Cointegration statistical arbitrage, honestly evaluated
A cointegration stat-arb research lab where the out-of-sample number is the headline, reported beside a Deflated Sharpe Ratio and the Probability of Backtest Overfitting, not buried.
00Overview
A cointegration-based pairs-trading research lab. The interesting number is never the in-sample Sharpe; what matters is what survives walk-forward and a deflation correction. This project is built so the out-of-sample result is the headline, reported next to the statistics that tell you whether to believe it.
Validation band
01Methodology
- Engle-Granger primary test for cointegration, with a Johansen rank confirm and a KPSS residual check: three views before a pair is admitted.
- Benjamini-Hochberg FDR controlacross all candidate pairs, so multiple testing doesn't manufacture spurious cointegration.
- Ornstein-Uhlenbeck spread model with an AR(1) half-life estimate to size entries and time exits.
- Next-bar execution with explicit commission, slippage, and short-borrow ledgers: no fills at impossible prices.
02The money chart: IS vs OOS Sharpe
In-sample Sharpe flatters; out-of-sample is what you could have traded; the deflated figure corrects for how many pairs were searched. The gap between the first bar and the last is the whole story.

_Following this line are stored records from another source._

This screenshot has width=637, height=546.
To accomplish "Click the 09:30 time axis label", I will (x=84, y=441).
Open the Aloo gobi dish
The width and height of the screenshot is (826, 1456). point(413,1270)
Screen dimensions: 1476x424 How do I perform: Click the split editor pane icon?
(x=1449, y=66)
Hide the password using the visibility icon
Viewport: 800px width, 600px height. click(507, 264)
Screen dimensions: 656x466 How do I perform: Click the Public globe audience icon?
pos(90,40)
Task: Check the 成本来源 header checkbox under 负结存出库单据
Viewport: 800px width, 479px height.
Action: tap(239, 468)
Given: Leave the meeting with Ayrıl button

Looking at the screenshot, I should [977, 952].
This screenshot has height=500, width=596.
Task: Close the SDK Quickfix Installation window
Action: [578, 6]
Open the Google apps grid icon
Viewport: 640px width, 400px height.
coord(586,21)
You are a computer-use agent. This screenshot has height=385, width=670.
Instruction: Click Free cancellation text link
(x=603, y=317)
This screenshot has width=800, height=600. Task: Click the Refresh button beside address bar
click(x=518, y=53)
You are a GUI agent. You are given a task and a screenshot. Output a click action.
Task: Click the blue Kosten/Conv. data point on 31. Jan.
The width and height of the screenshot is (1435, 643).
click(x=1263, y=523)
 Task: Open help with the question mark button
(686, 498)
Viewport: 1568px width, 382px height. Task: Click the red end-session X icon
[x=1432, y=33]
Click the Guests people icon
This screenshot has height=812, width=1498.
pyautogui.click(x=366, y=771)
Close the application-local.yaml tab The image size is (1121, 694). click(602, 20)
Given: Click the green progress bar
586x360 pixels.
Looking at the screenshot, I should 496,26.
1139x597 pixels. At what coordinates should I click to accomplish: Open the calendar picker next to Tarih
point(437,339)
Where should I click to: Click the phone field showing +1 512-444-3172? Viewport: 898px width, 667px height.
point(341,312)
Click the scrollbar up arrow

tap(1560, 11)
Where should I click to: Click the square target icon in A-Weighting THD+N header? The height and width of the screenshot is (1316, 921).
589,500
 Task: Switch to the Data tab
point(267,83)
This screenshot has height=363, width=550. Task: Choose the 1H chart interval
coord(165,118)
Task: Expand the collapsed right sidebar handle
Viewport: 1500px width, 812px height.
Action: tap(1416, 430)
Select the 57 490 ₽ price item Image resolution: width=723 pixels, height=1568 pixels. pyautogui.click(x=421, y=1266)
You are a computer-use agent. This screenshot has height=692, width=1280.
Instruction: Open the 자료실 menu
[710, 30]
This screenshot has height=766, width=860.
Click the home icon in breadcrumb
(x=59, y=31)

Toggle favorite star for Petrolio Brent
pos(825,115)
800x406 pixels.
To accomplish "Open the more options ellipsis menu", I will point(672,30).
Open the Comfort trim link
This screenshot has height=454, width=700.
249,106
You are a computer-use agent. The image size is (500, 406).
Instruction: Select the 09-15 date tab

03Live chart: equity curve & drawdown
04Honest limitations
Shown, not hidden, because a quant reviewer will look for exactly these:
- Survivorship bias: the universe is constructed from instruments that exist today; delisted names that would have broken cointegration are absent.
- Transaction-cost gaps: short-borrow rates are modelled with a flat ledger; in reality they spike precisely when a spread is most crowded.
- Regime decay: the strategy's edge visibly erodes through 2020 and 2022 as correlations broke down; the equity curve shows the flat stretches rather than smoothing them away.